Understanding and addressing issues of diversity, equity and inclusion can be challenging, which is why some parents may shy away from having these conversations with their children. Yalow offers these tips to help parents lay the foundation for honest and developmentally appropriate discussions.
Start by acknowledging differences. To ignore differences among people is to ignore a part of the person. When children ask, “Why does…?” questions, rather than shy away or tell them, “We don’t ask those questions,” embrace the moment and answer in simple, direct language. For example, explaining that melanin creates different skin tones or people may use wheelchairs because their legs work differently, and they need help moving around.
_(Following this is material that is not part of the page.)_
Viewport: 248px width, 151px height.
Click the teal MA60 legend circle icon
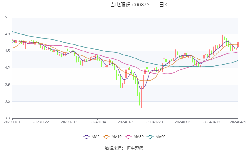[150, 137]
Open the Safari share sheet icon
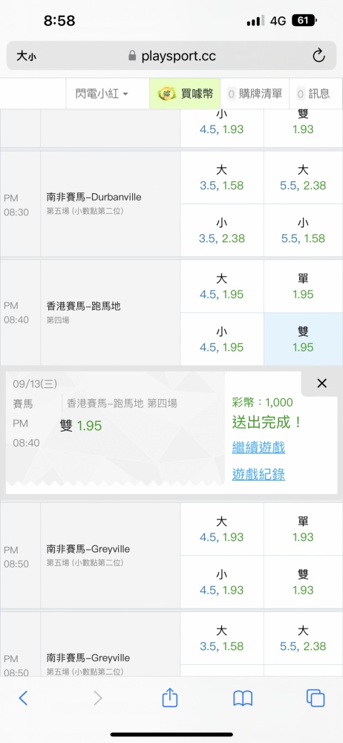The height and width of the screenshot is (743, 343). pyautogui.click(x=169, y=698)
By answering their questions, children can learn differences aren’t bad or embarrassing – they’re what make each person unique and special.
Books are an easy way to help children learn about diversity because stories are natural conversation starters. Look for books with diverse main characters who have different races, ethnicities, backgrounds and abilities, and reflect a number of family structures. As you read together, talk about the differences and similarities between the characters and your children using simple, clear language. It’s important to ensure your children see themselves in the toys, books and media around them. Children feel welcome and important when their identity and their families’ identities are represented in their world.
Build empathy. Go beyond the common refrain, “put yourself in someone else’s shoes,” and ask your children why it is important to understand other people’s perspectives. Help your children think of times they learned something about someone else and how that knowledge helped them be better friends or family members. Empathy can help children comprehend the lasting, harmful impact inequality and exclusion can have and show them why it’s important for them to understand, respect and appreciate differences.
“Learning about and celebrating diversity, equity and inclusion are lifelong commitments,” Yalow said. “Children have the benefit of approaching these topics with a fresh perspective and a strong sense of what’s fair and unfair – skills that will help them build a better future for everyone.”